>>>
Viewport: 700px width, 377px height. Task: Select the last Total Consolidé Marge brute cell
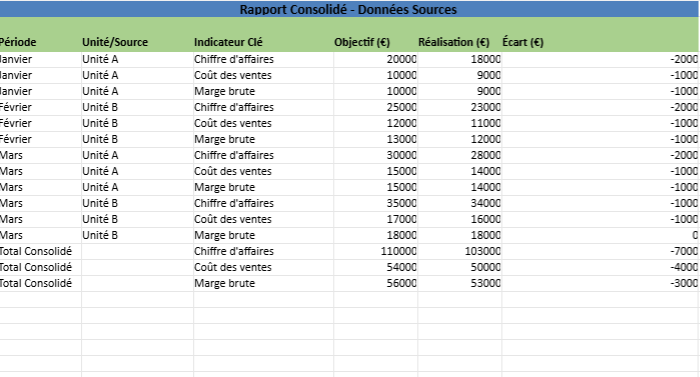263,284
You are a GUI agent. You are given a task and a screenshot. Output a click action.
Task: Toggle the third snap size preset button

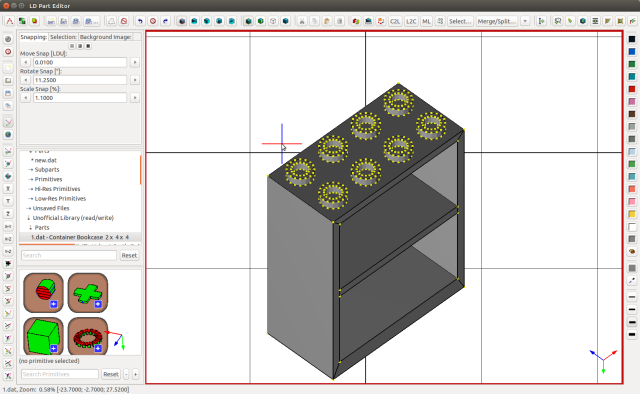coord(88,46)
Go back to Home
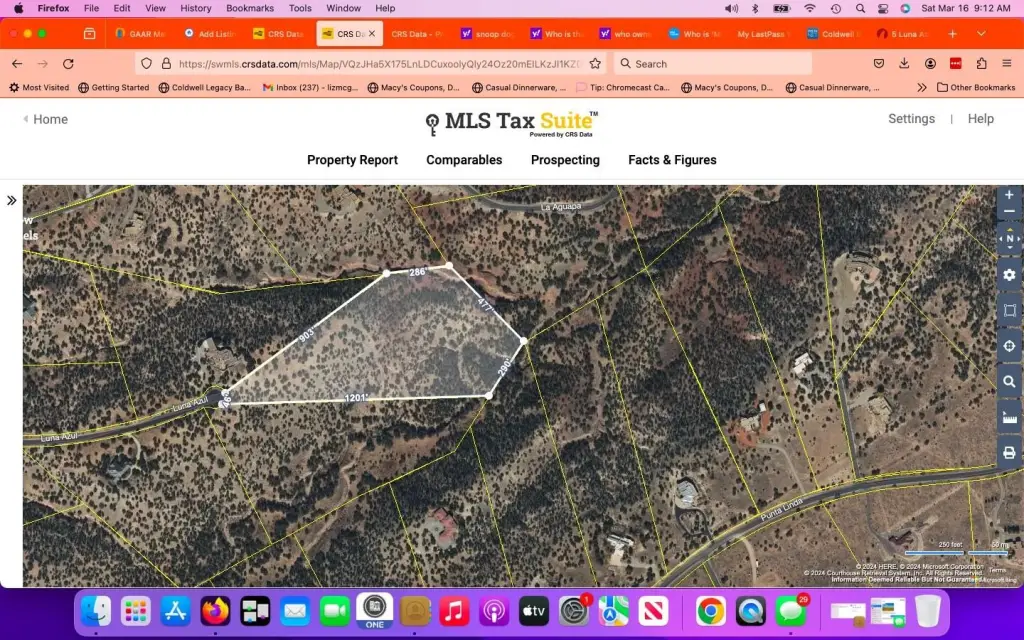 pos(46,119)
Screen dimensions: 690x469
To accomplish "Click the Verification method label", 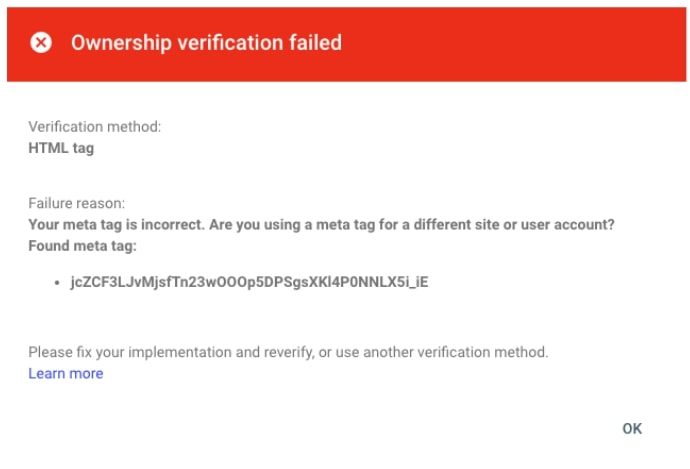I will 95,127.
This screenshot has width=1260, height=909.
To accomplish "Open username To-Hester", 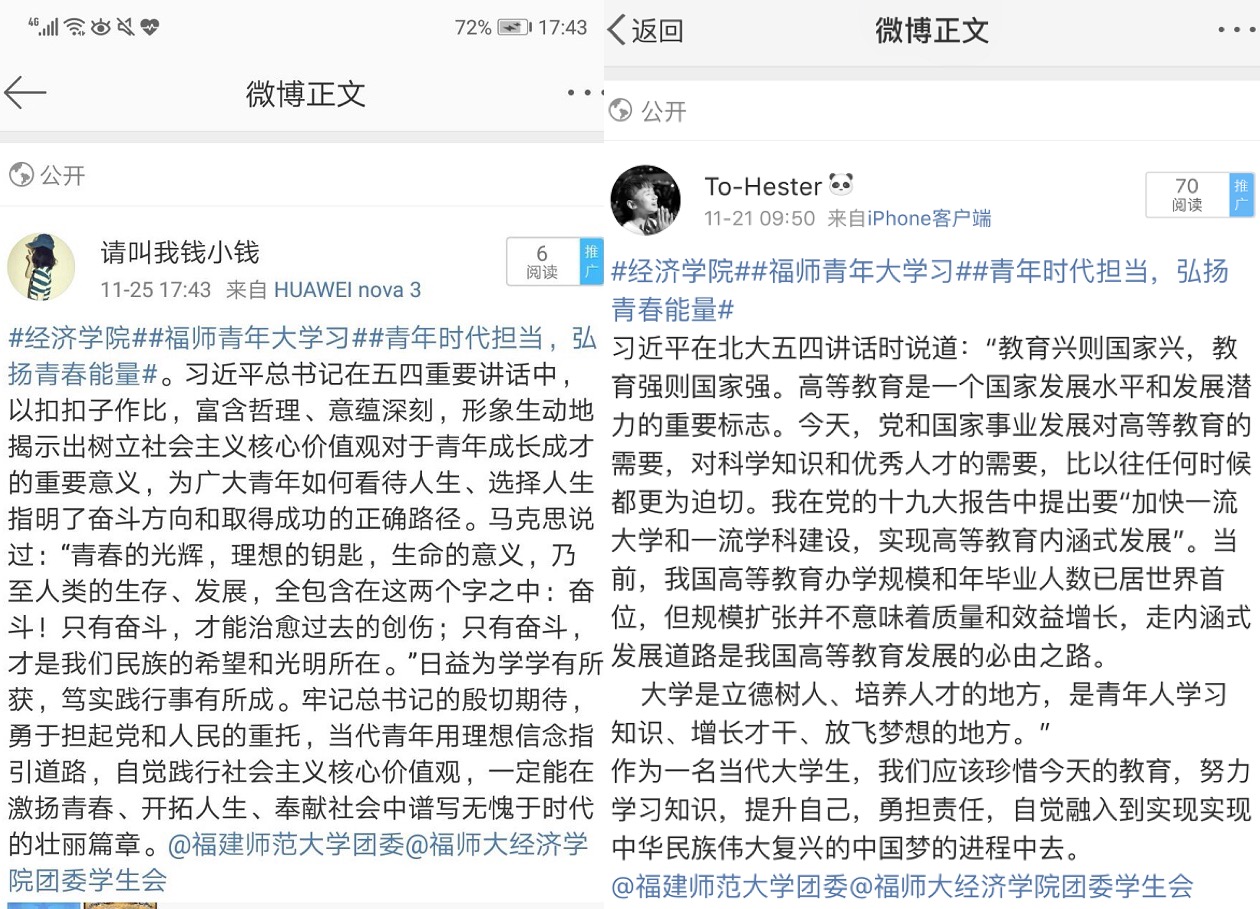I will [x=764, y=185].
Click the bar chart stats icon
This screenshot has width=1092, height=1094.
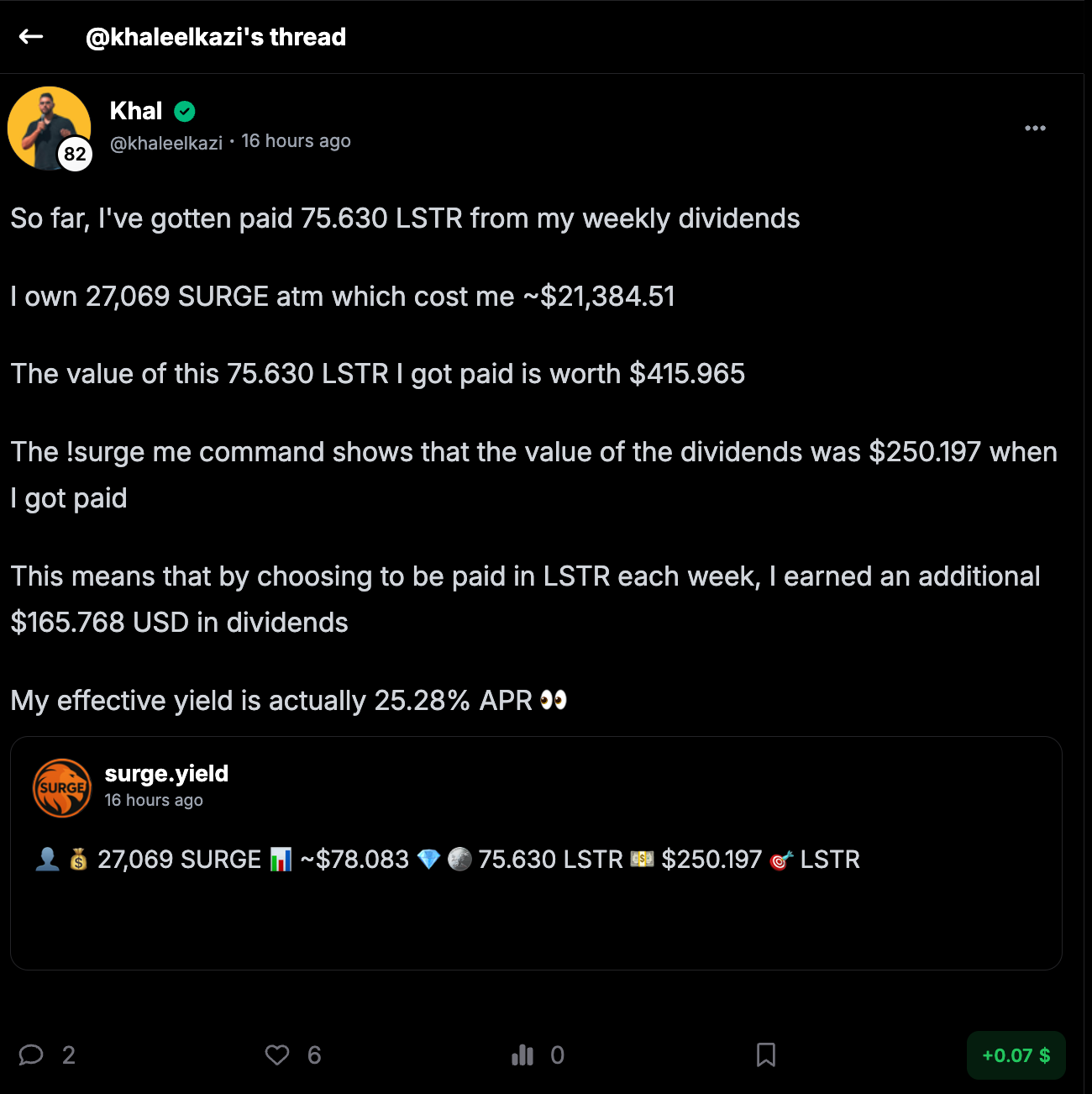522,1055
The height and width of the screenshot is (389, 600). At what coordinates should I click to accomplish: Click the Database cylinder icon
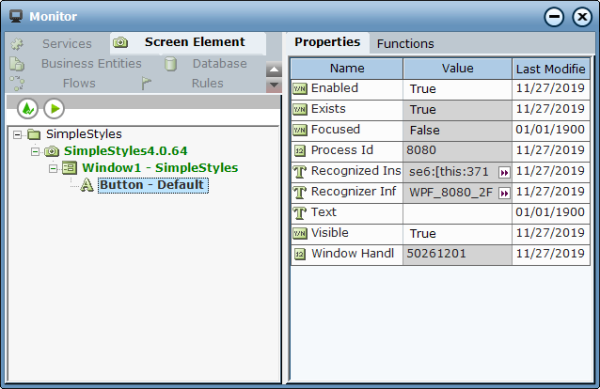(171, 64)
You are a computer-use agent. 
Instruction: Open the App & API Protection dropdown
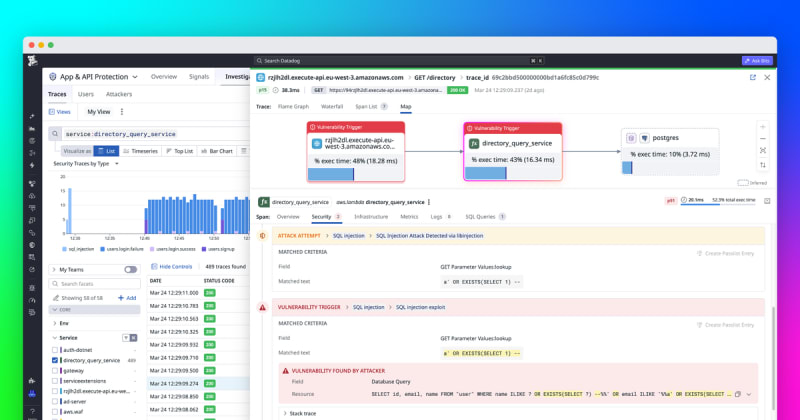tap(94, 77)
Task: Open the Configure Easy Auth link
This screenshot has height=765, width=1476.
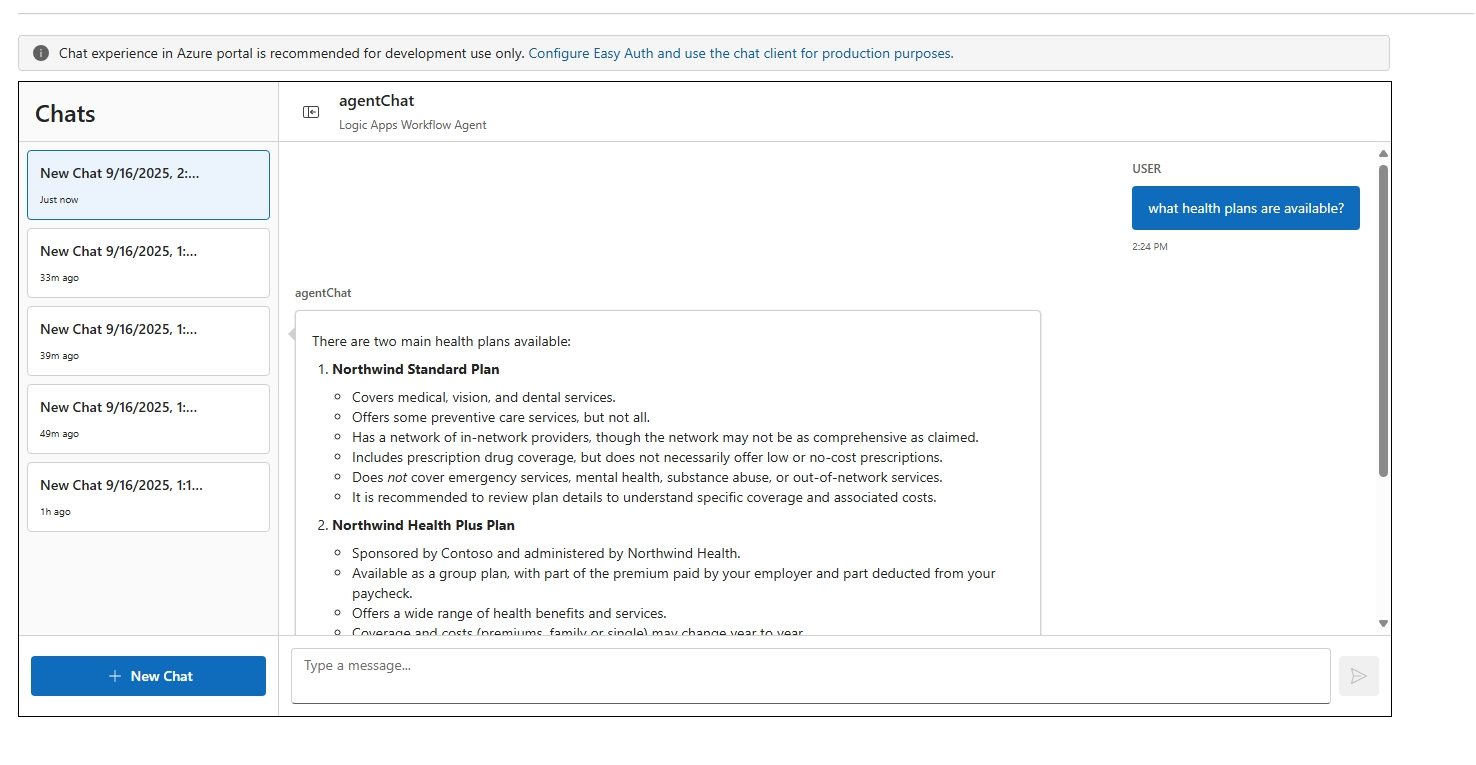Action: pyautogui.click(x=741, y=53)
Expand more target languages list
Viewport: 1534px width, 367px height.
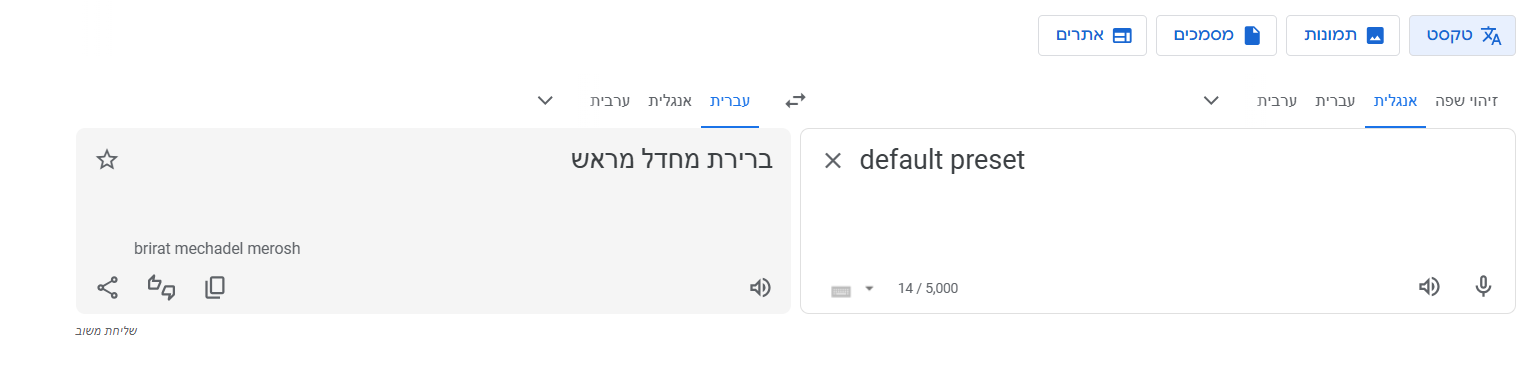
<<<
Exercise prompt
Give the number of lines in the listing that hold the string "agent", and supply nothing further.

Solution to this task
2